Which Blair project is it?

- Mike Ward

WE’RE entering a new millennium. Not for real, don’t panic, but in episode three of BLAIR & BROWN: THE NEW LABOUR REVOLUTION (BBC2, 9pm).

So yes, it feels like a time of hope. And yet not as much hope, it seems, as the country had, er, hoped for.

No, the people of Britain are getting impatient.

They’re saying Tony Blair’s government has reneged on many of its promises.

And Blair, surprising­ly, hasn’t given the obvious response – which would, of course, have been: “Yeah, course we have, suckers! That’s what government­s do, remember?

“You didn’t seriously fall for all that Things Can Only Get Better twaddle..?”

Instead, he almost seems to be agreeing with them.

Or at least not entirely disagreein­g. He accepts he has yet to deliver a shake-up on the scale he’d talked about.

But he’s insisting he will. And since it’ll mean a radical departure from Labour’s old ways, he and Chancellor Gordon Brown will then surely drift further apart.

Not as far apart, mind you, as if Blair had admitted then what he admits now. “I admired Margaret Thatcher as a leader and an agent of change,” he tells the programme.

“Also, I really liked the way she did her hair.”

All right, he doesn’t say that second bit.

But he’s happy to admit she was “very strong and effective” – while some of his own party’s traditions didn’t sit well with him.

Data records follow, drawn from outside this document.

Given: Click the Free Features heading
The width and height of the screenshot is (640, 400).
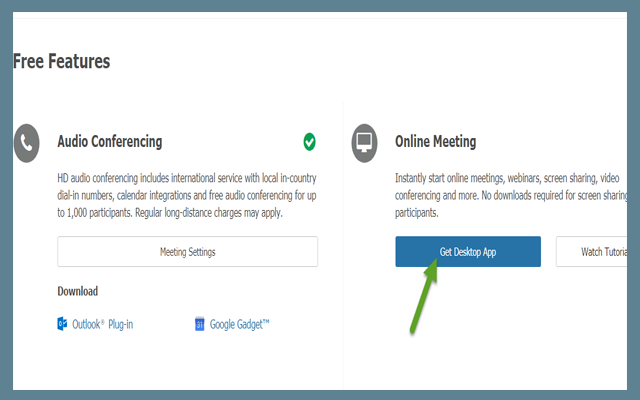Looking at the screenshot, I should [61, 62].
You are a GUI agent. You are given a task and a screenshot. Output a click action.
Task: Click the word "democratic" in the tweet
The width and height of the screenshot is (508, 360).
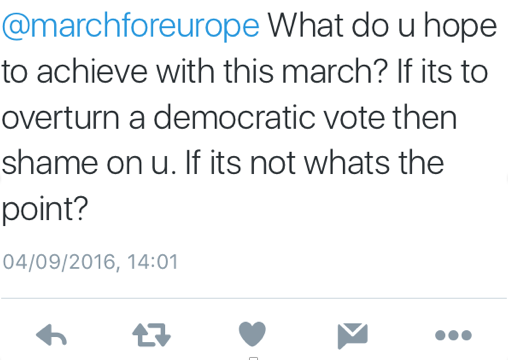coord(234,117)
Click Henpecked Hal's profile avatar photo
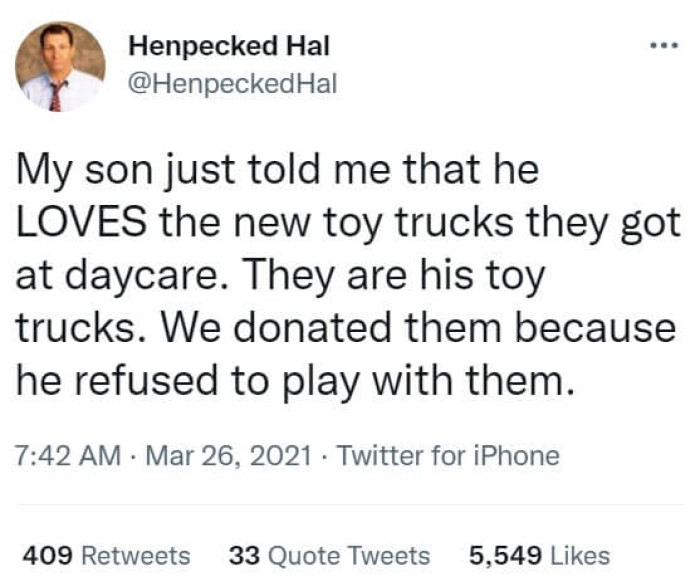The width and height of the screenshot is (700, 586). [60, 67]
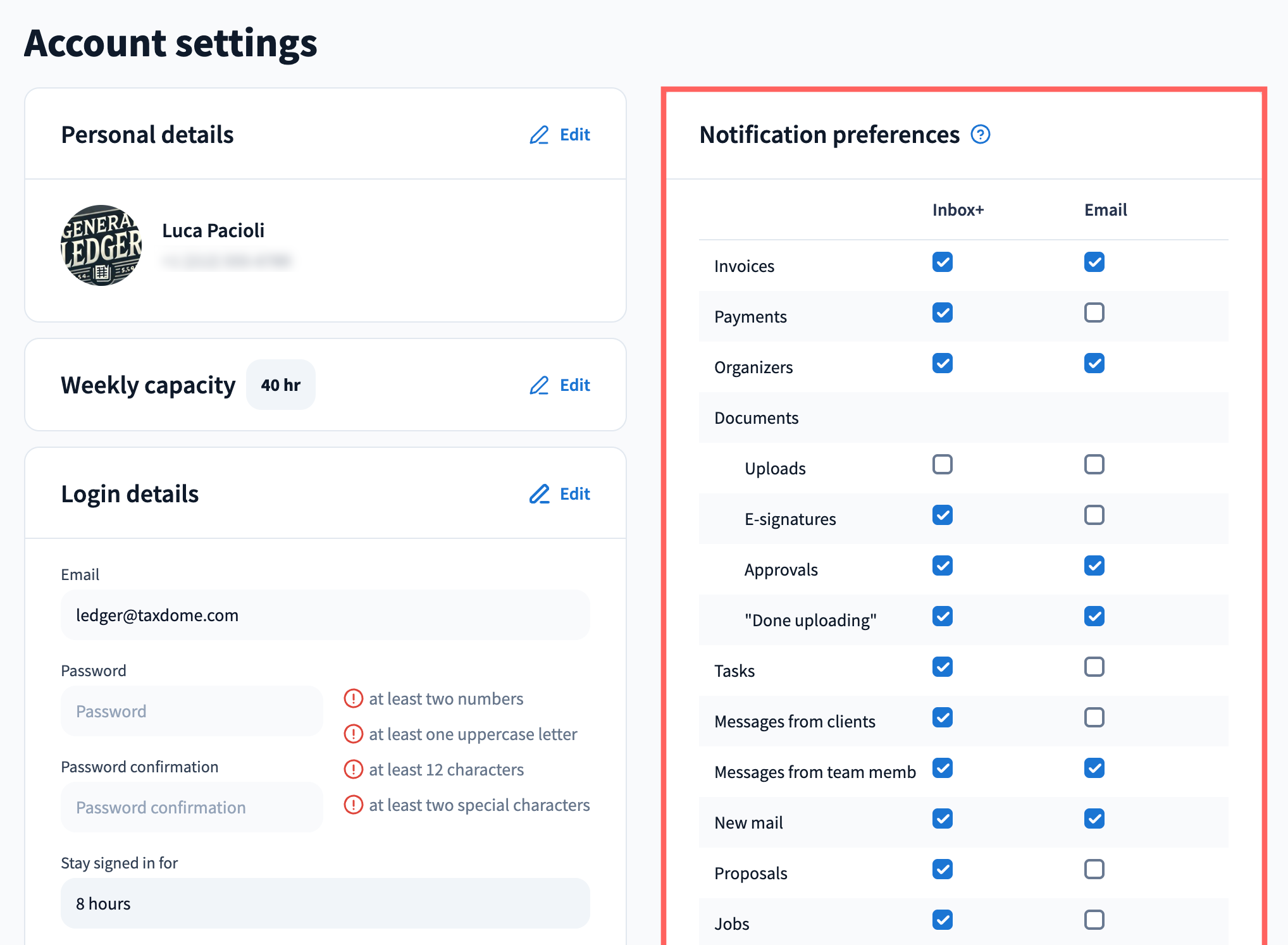The width and height of the screenshot is (1288, 945).
Task: Click the Notification preferences help icon
Action: tap(980, 135)
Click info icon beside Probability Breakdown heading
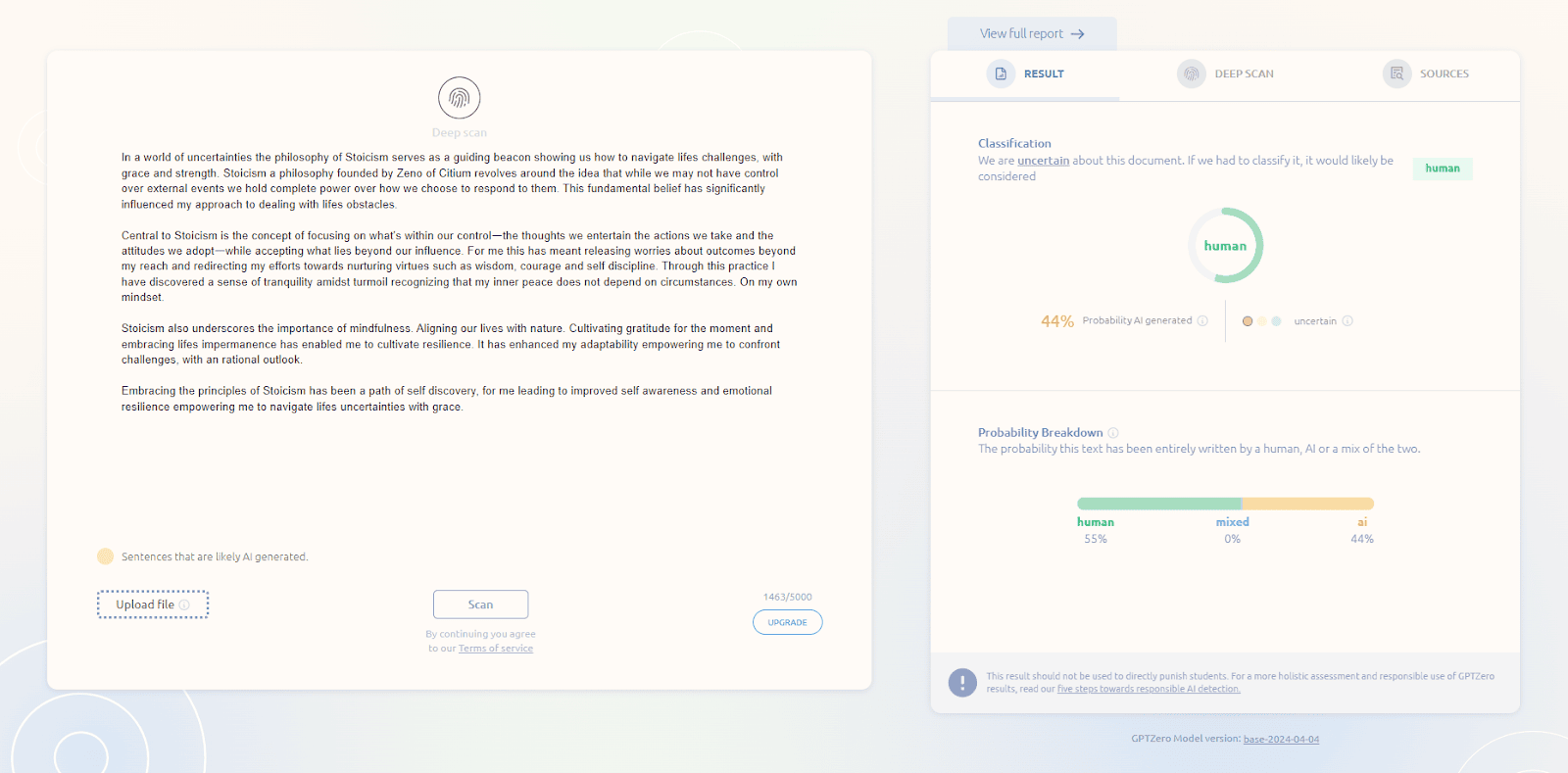This screenshot has height=773, width=1568. click(1113, 433)
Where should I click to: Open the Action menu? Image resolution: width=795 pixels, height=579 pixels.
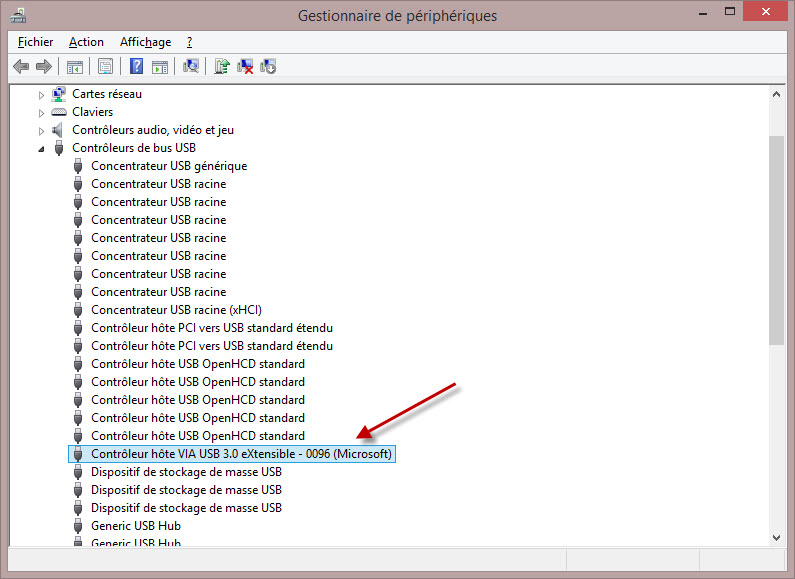coord(86,42)
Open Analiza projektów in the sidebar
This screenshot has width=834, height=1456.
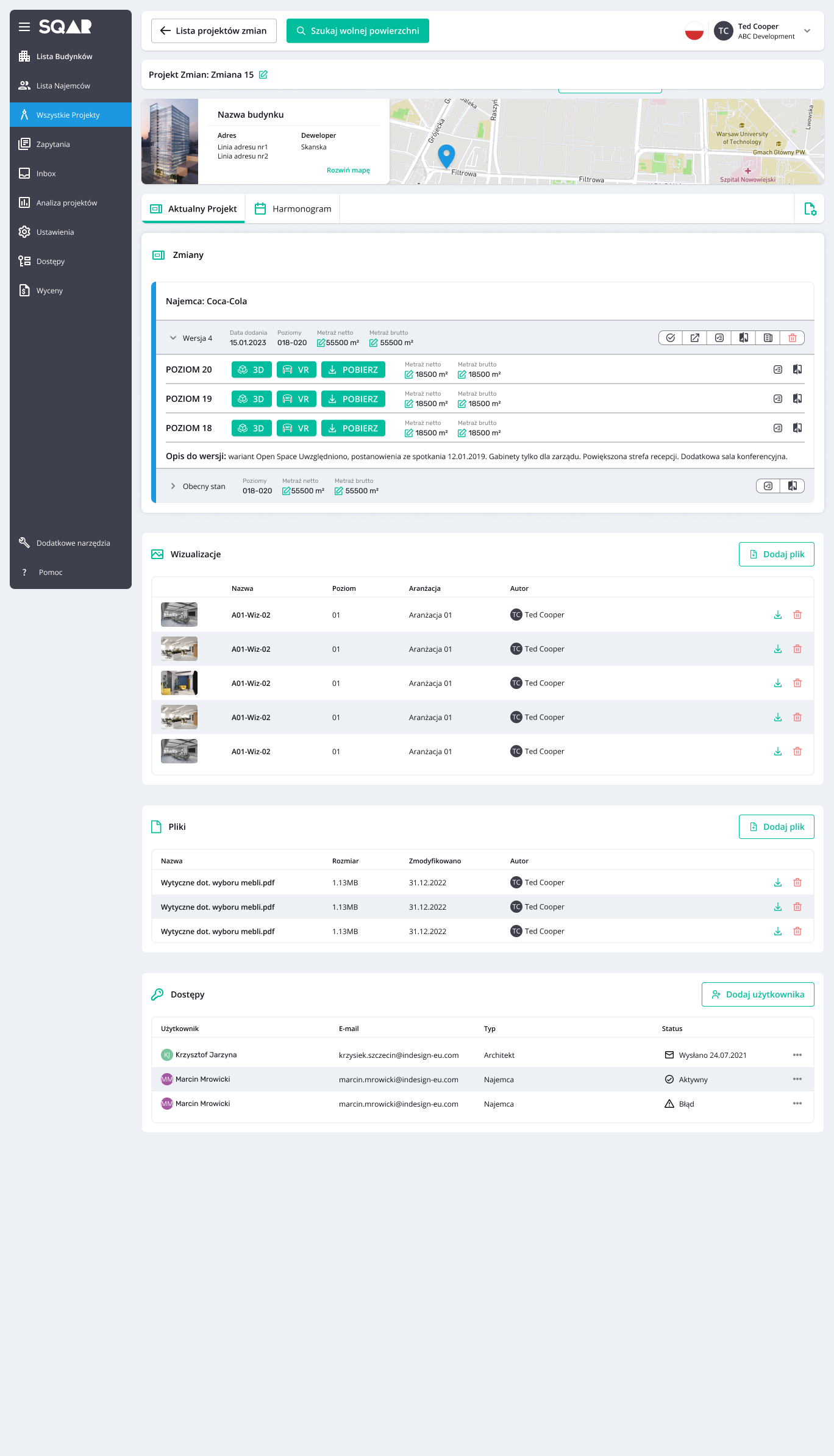66,203
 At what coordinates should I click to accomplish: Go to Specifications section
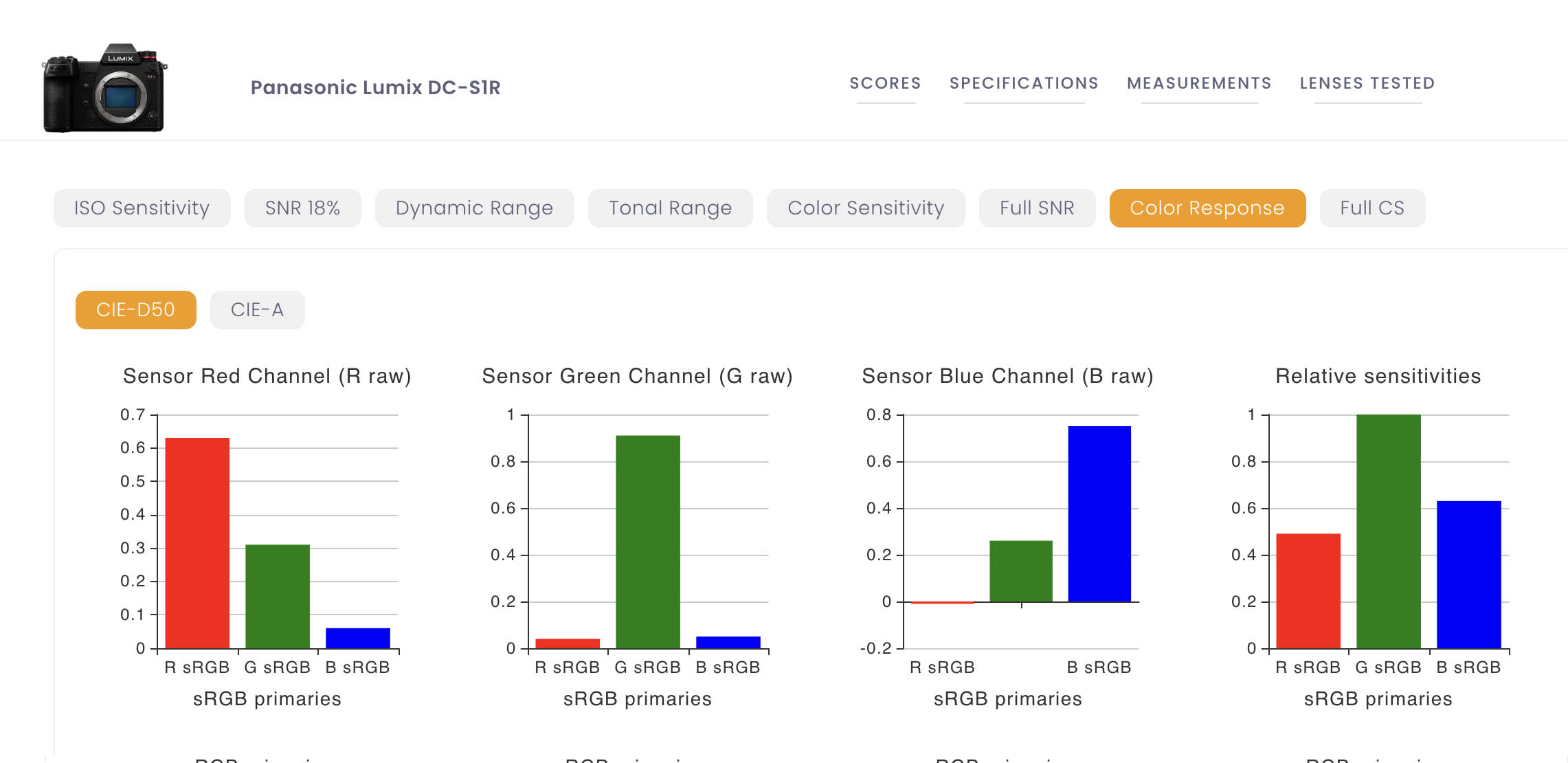click(1024, 83)
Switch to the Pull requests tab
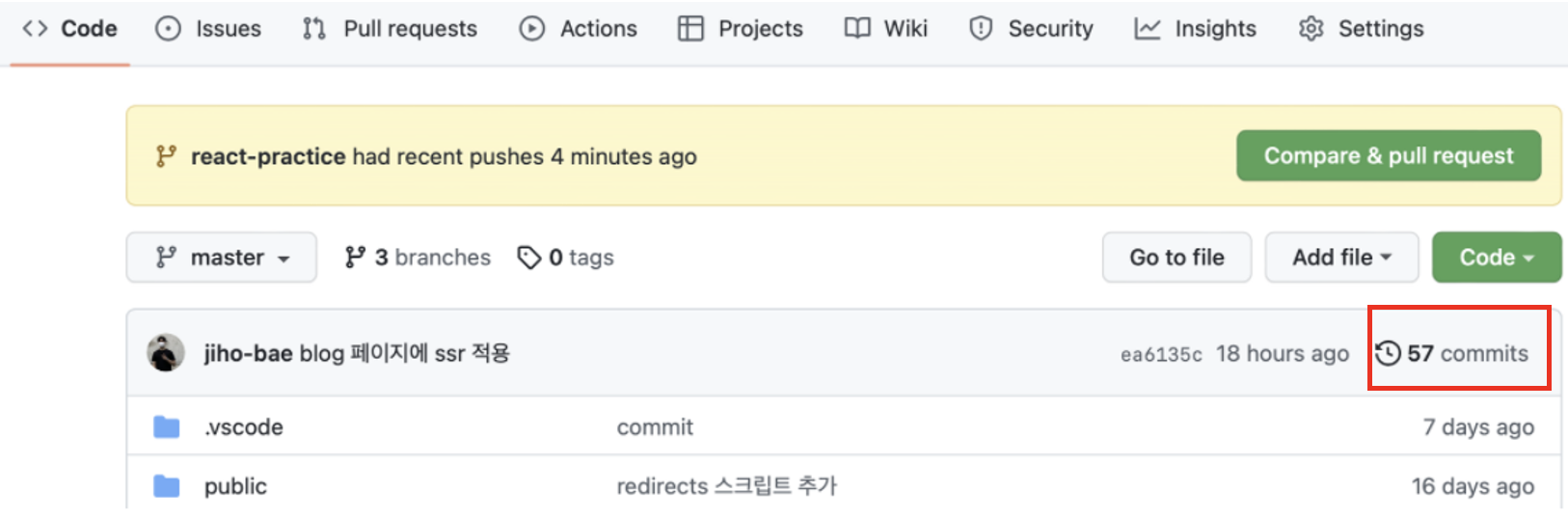Viewport: 1568px width, 519px height. click(390, 29)
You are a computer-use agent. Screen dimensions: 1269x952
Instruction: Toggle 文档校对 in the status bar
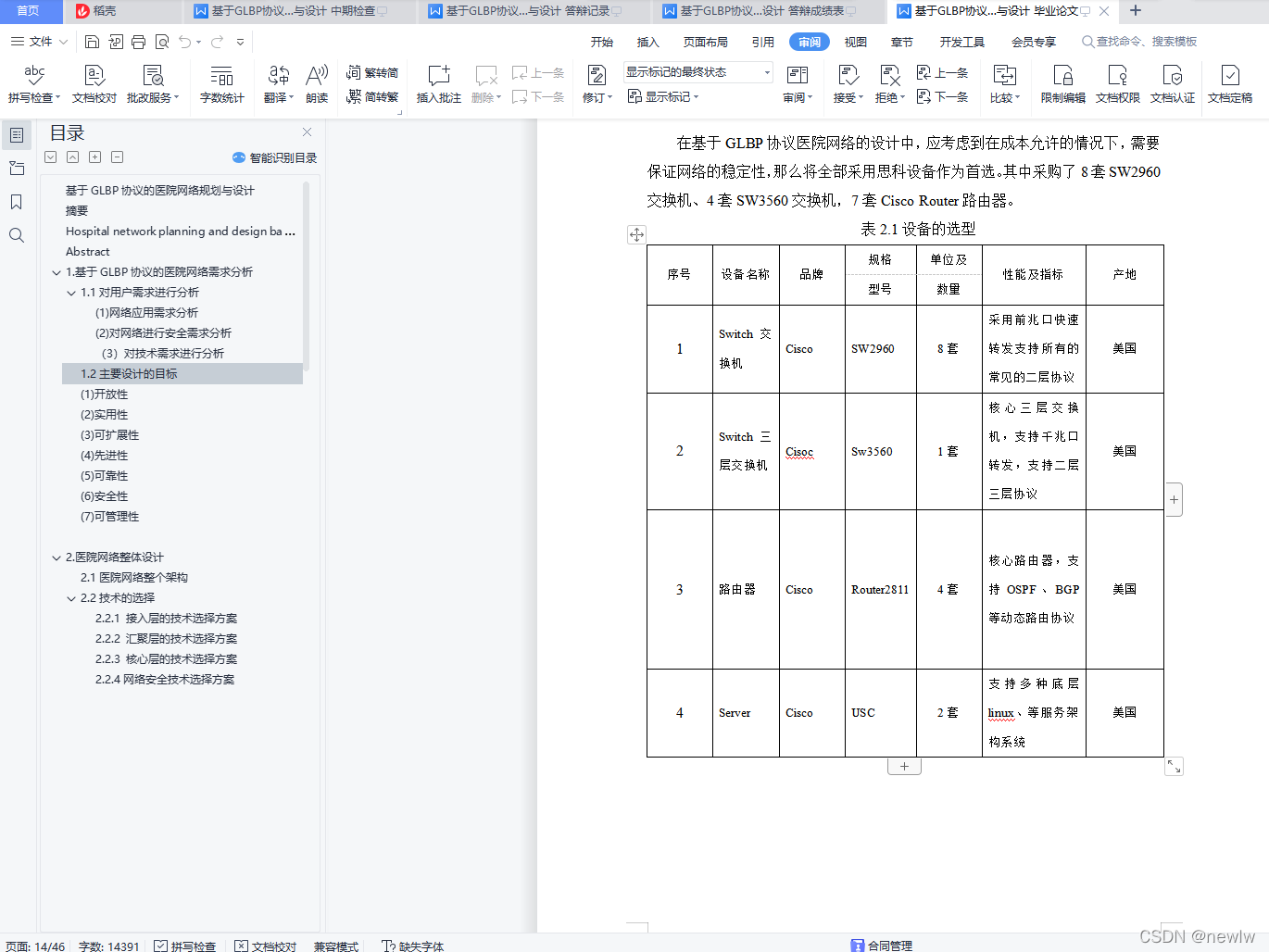click(266, 946)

“The idea that the problems of Britain were going to be solved by nationalis­ation, by more trade union power, by leaving public services as they were,” he reflects, “this was just a return to the past.”

Elsewhere tonight, they’re building a FirstWorld­War fighter plane in HORNBY: A MODEL WORLD (Yesterday, 9pm).

The Hornby team are doing that, I mean, not the Labour Party.

But recreating this aircraft, a Bristol Fighter, on a 1/48th scale is proving rather fiddly. If I were them I’d save myself the faffing and just make a full-sized one.

Earlier, the specialist subjects for contestant­s and the public to get their heads around on MASTERMIND (BBC2, 7.30pm) are the saxophone, Margaret Thatcher (yes, she’s everywhere tonight), Buffy The Vampire Slayer and venomous snakes of Africa, and that’s before you get to the tricky general knowledge bit.

And which would you say was the odd one out?

Yes, that’s right: it’s the saxophone.

The other three all come under the heading of Things You’d Be Mad To Pick A Fight With.